***** Records supplied

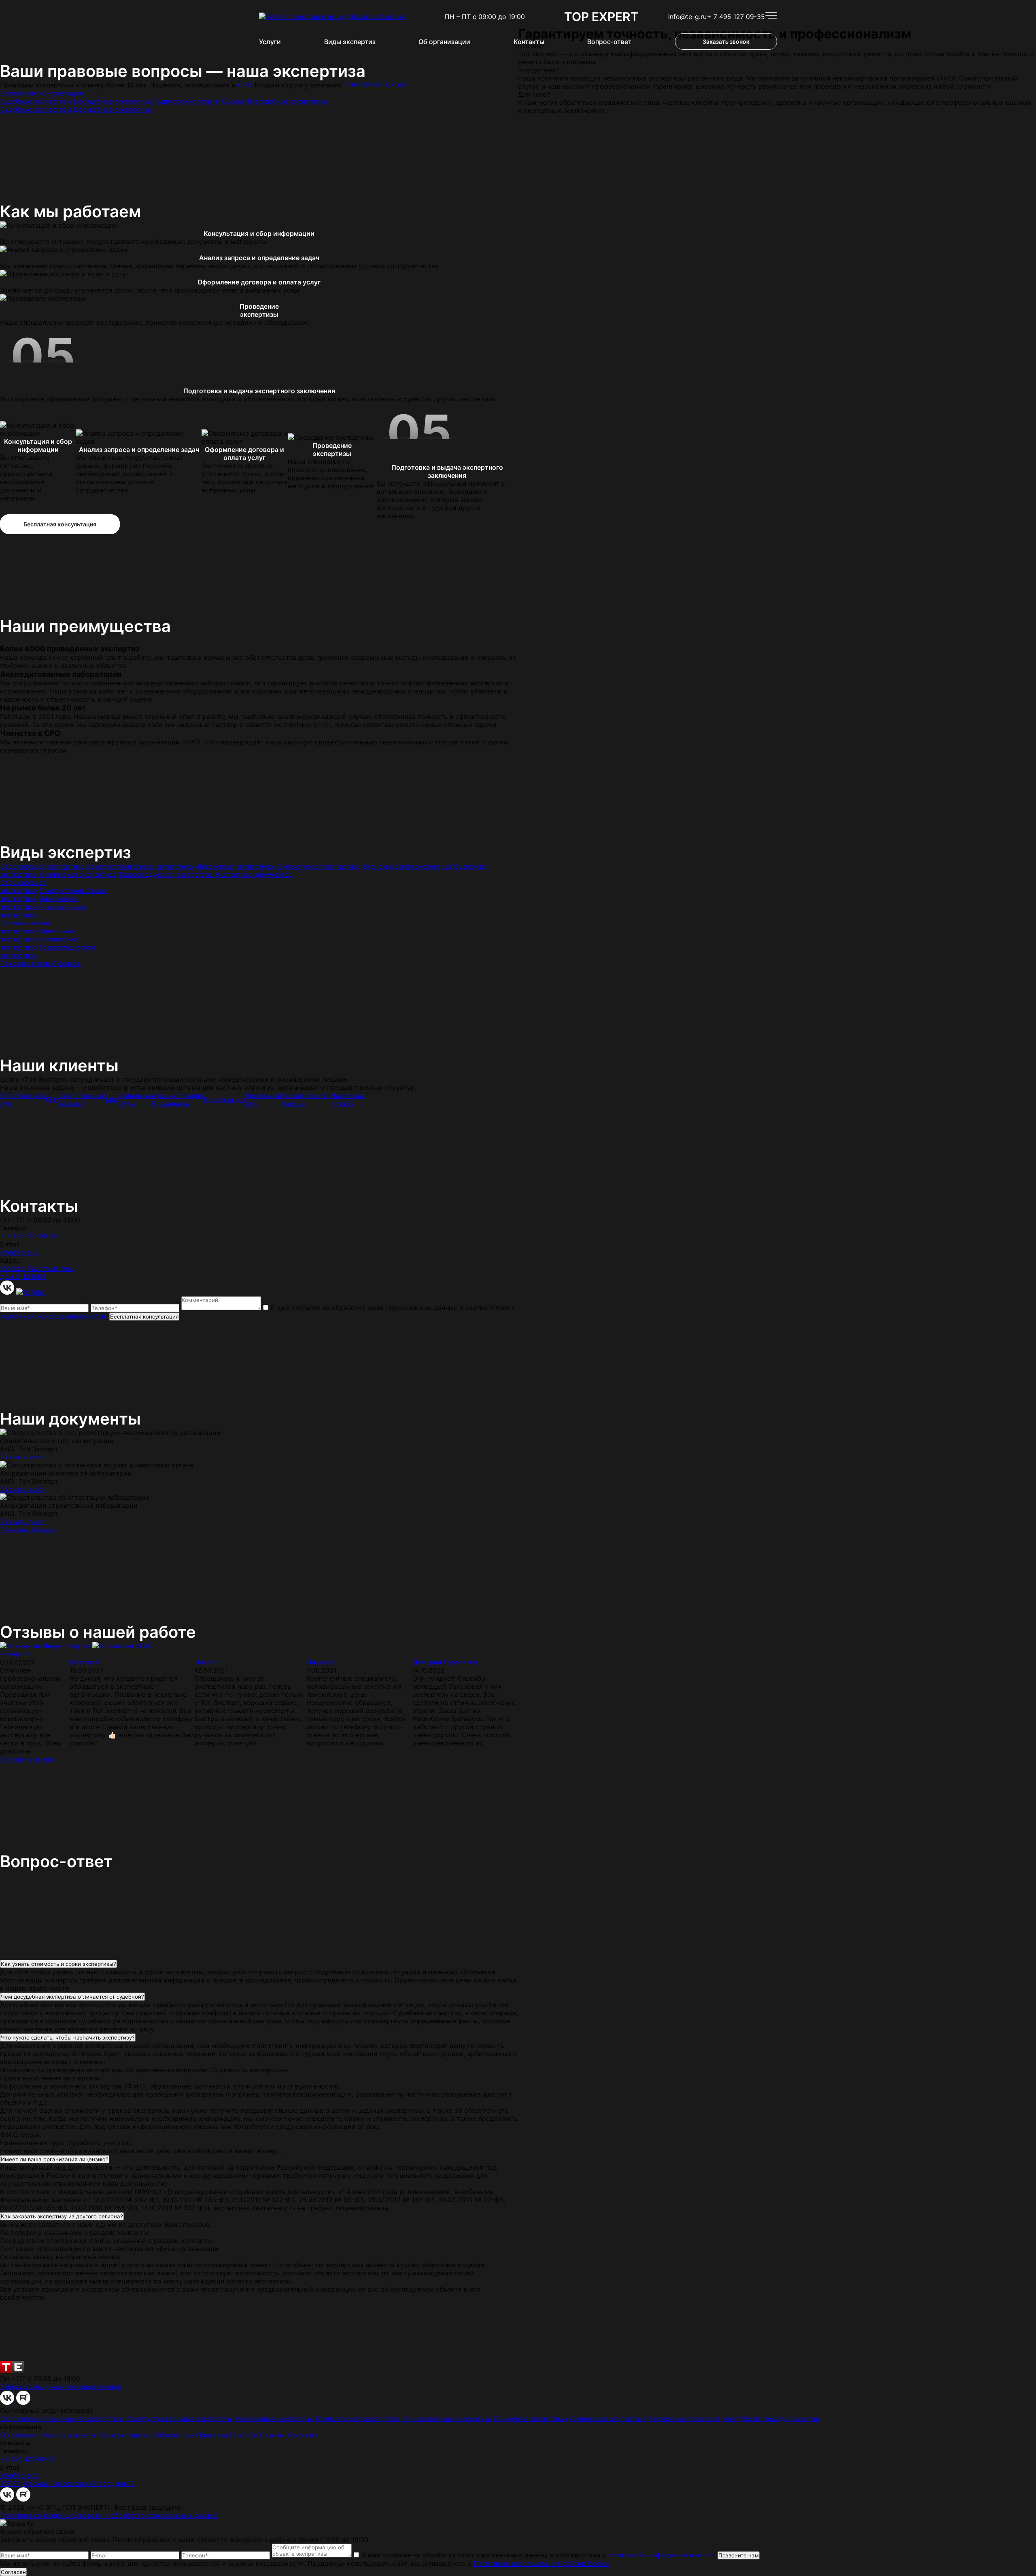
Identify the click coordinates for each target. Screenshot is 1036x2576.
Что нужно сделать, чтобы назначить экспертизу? (68, 2037)
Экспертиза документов (253, 874)
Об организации (444, 42)
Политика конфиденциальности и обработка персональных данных (108, 2515)
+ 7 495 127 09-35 (736, 17)
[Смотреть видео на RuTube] (30, 1292)
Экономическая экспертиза (406, 866)
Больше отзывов (26, 1759)
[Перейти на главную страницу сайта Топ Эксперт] (12, 2370)
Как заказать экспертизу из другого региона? (62, 2216)
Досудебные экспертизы (112, 101)
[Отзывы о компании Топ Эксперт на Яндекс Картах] (46, 1646)
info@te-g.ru (687, 17)
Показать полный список (40, 963)
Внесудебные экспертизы (287, 101)
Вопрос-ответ (609, 42)
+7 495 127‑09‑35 (28, 2459)
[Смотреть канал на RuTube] (23, 2402)
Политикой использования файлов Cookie (541, 2563)
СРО (244, 85)
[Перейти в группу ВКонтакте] (8, 1292)
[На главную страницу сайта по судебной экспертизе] (332, 17)
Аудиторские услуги (186, 101)
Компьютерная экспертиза (317, 866)
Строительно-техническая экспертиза (62, 2419)
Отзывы (271, 2435)
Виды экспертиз (350, 42)
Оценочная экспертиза (530, 2419)
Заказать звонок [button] (726, 41)
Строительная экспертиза (42, 866)
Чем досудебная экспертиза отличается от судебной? (72, 1996)
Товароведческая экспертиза (165, 874)
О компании (19, 2435)
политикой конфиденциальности (53, 1316)
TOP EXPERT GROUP (376, 85)
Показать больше (28, 1530)
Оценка (233, 101)
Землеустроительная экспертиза (139, 866)
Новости (243, 2435)
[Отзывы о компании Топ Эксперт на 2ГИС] (122, 1646)
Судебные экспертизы (35, 101)
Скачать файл (22, 1457)
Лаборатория (173, 2435)
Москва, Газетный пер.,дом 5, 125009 (37, 1272)
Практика (211, 2435)
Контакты (529, 42)
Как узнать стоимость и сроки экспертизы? (58, 1964)
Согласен (13, 2572)
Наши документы (68, 2435)
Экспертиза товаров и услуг (693, 2419)
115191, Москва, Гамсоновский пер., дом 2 (67, 2483)
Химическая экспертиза (77, 874)
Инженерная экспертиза (234, 866)
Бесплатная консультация (41, 93)
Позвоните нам (738, 2555)
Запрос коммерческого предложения (60, 2387)
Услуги (270, 42)
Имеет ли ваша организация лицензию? (54, 2159)
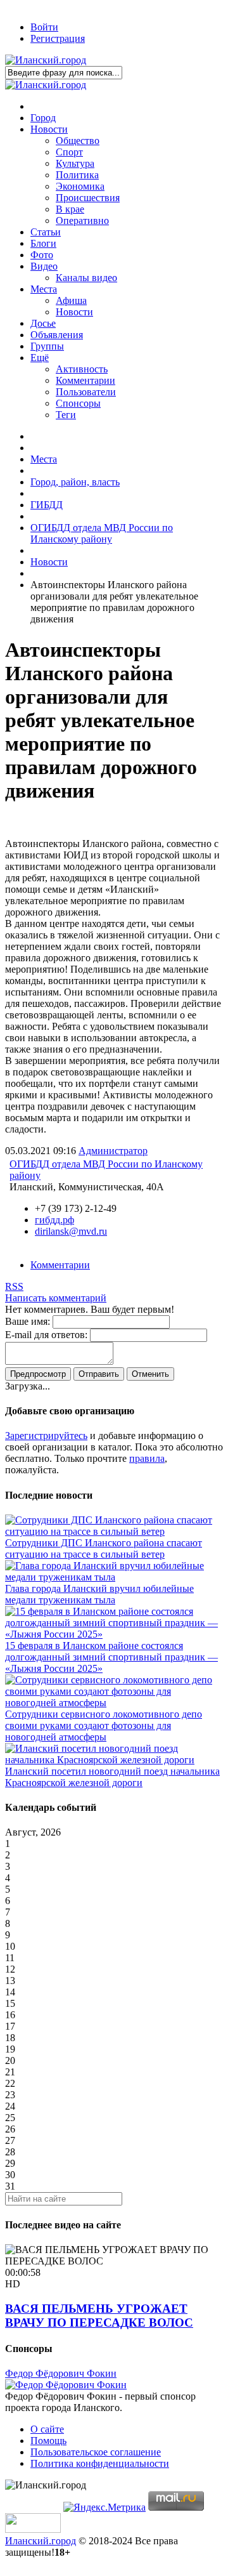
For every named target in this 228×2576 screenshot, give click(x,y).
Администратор (113, 1150)
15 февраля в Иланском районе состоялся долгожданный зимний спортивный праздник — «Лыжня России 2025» (111, 1657)
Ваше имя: (27, 1321)
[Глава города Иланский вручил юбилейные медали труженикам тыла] (114, 1577)
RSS (14, 1286)
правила (147, 1458)
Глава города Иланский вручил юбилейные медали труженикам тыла (99, 1594)
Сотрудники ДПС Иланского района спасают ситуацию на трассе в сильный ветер (103, 1548)
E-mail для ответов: (46, 1334)
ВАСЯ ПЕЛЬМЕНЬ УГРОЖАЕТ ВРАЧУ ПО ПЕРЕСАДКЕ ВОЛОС (99, 2315)
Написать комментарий (55, 1297)
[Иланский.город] (45, 60)
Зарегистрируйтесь (46, 1435)
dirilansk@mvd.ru (71, 1231)
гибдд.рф (54, 1219)
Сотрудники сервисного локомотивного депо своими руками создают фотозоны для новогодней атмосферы (103, 1725)
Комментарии (60, 1264)
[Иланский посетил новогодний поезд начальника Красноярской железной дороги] (114, 1759)
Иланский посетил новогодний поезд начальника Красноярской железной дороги (112, 1777)
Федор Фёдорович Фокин (61, 2373)
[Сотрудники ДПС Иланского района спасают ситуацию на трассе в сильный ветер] (114, 1531)
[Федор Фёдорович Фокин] (66, 2384)
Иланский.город (40, 2540)
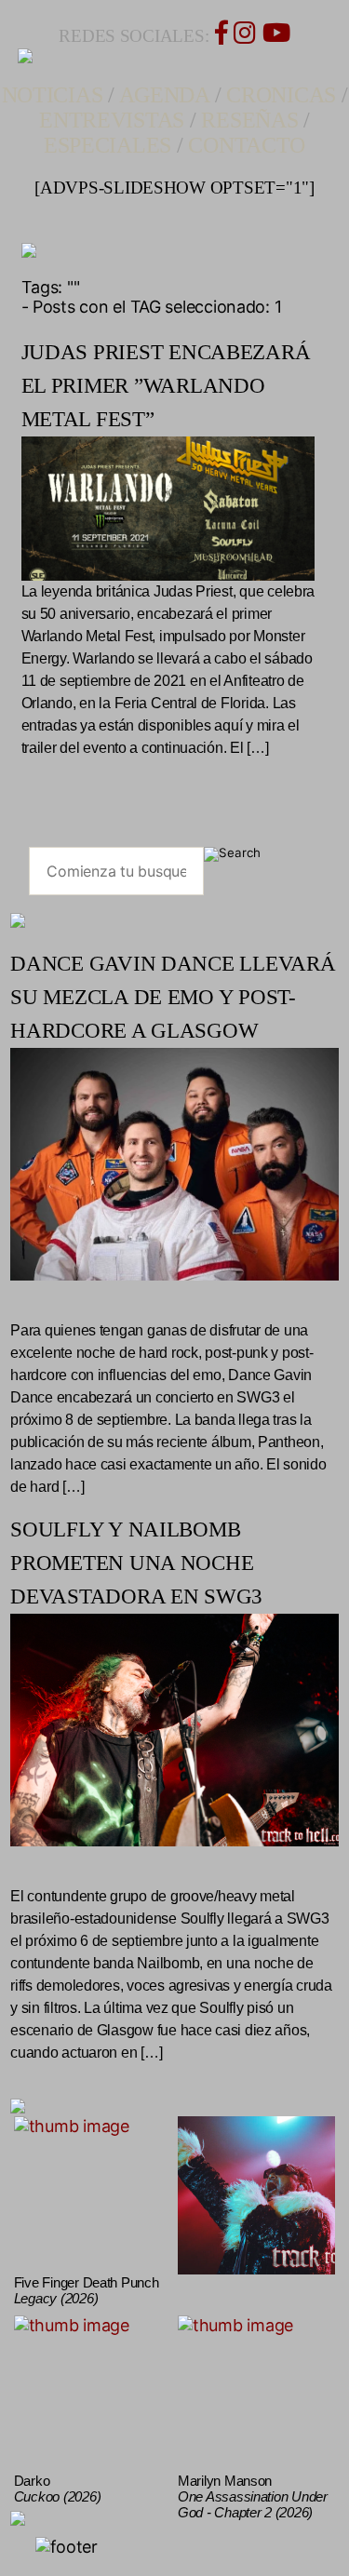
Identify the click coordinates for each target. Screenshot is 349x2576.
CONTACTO (246, 145)
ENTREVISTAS (111, 120)
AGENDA (164, 95)
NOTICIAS (52, 95)
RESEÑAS (249, 120)
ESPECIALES (107, 145)
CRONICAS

**********

Exercise description -
Output all the records above exactly, but without their images.

Answer for the task -
Identify the click coordinates for each target. Screenshot is 1036x2576.
Что нужно сделать, чтобы назначить экспертизу? (68, 2037)
Экспертиза документов (253, 874)
Об организации (444, 42)
Политика конфиденциальности и обработка персональных данных (108, 2515)
+ 7 495 127 09-35 (736, 17)
[Смотреть видео на RuTube] (30, 1292)
Экономическая экспертиза (406, 866)
Больше отзывов (26, 1759)
[Перейти на главную страницу сайта Топ Эксперт] (12, 2370)
Как заказать экспертизу из другого региона? (62, 2216)
Досудебные экспертизы (112, 101)
[Отзывы о компании Топ Эксперт на Яндекс Картах] (46, 1646)
info@te-g.ru (687, 17)
Показать полный список (40, 963)
Внесудебные экспертизы (287, 101)
Вопрос-ответ (609, 42)
+7 495 127‑09‑35 (28, 2459)
[Смотреть канал на RuTube] (23, 2402)
Политикой использования файлов Cookie (541, 2563)
СРО (244, 85)
[Перейти в группу ВКонтакте] (8, 1292)
[На главную страницу сайта по судебной экспертизе] (332, 17)
Аудиторские услуги (186, 101)
Компьютерная экспертиза (317, 866)
Строительно-техническая экспертиза (62, 2419)
Отзывы (271, 2435)
Виды экспертиз (350, 42)
Оценочная экспертиза (530, 2419)
Заказать звонок [button] (726, 41)
Строительная экспертиза (42, 866)
Чем досудебная экспертиза отличается от судебной? (72, 1996)
Товароведческая экспертиза (165, 874)
О компании (19, 2435)
политикой конфиденциальности (53, 1316)
TOP EXPERT GROUP (376, 85)
Показать больше (28, 1530)
Оценка (233, 101)
Землеустроительная экспертиза (139, 866)
Новости (243, 2435)
[Отзывы о компании Топ Эксперт на 2ГИС] (122, 1646)
Судебные экспертизы (35, 101)
Скачать файл (22, 1457)
Лаборатория (173, 2435)
Москва, Газетный пер.,дом 5, 125009 (37, 1272)
Практика (211, 2435)
Контакты (529, 42)
Как узнать стоимость и сроки экспертизы? (58, 1964)
Согласен (13, 2572)
Наши документы (68, 2435)
Экспертиза товаров и услуг (693, 2419)
115191, Москва, Гамсоновский пер., дом 2 (67, 2483)
Химическая экспертиза (77, 874)
Инженерная экспертиза (234, 866)
Бесплатная консультация (41, 93)
Позвоните нам (738, 2555)
Запрос коммерческого предложения (60, 2387)
Услуги (270, 42)
Имеет ли ваша организация лицензию? (54, 2159)
For every named target in this 228×2576 screenshot, give click(x,y).
Администратор (113, 1150)
15 февраля в Иланском районе состоялся долгожданный зимний спортивный праздник — «Лыжня России 2025» (111, 1657)
Ваше имя: (27, 1321)
[Глава города Иланский вручил юбилейные медали труженикам тыла] (114, 1577)
RSS (14, 1286)
правила (147, 1458)
Глава города Иланский вручил юбилейные медали труженикам тыла (99, 1594)
Сотрудники ДПС Иланского района спасают ситуацию на трассе в сильный ветер (103, 1548)
E-mail для ответов: (46, 1334)
ВАСЯ ПЕЛЬМЕНЬ УГРОЖАЕТ ВРАЧУ ПО ПЕРЕСАДКЕ ВОЛОС (99, 2315)
Написать комментарий (55, 1297)
[Иланский.город] (45, 60)
Зарегистрируйтесь (46, 1435)
dirilansk@mvd.ru (71, 1231)
гибдд.рф (54, 1219)
Сотрудники сервисного локомотивного депо своими руками создают фотозоны для новогодней атмосферы (103, 1725)
Комментарии (60, 1264)
[Иланский посетил новогодний поезд начальника Красноярской железной дороги] (114, 1759)
Иланский посетил новогодний поезд начальника Красноярской железной дороги (112, 1777)
Федор Фёдорович Фокин (61, 2373)
[Сотрудники ДПС Иланского района спасают ситуацию на трассе в сильный ветер] (114, 1531)
[Федор Фёдорович Фокин] (66, 2384)
Иланский.город (40, 2540)
Identify the click coordinates for each target. Screenshot is 349x2576.
CONTACTO (246, 145)
ENTREVISTAS (111, 120)
AGENDA (164, 95)
NOTICIAS (52, 95)
RESEÑAS (249, 120)
ESPECIALES (107, 145)
CRONICAS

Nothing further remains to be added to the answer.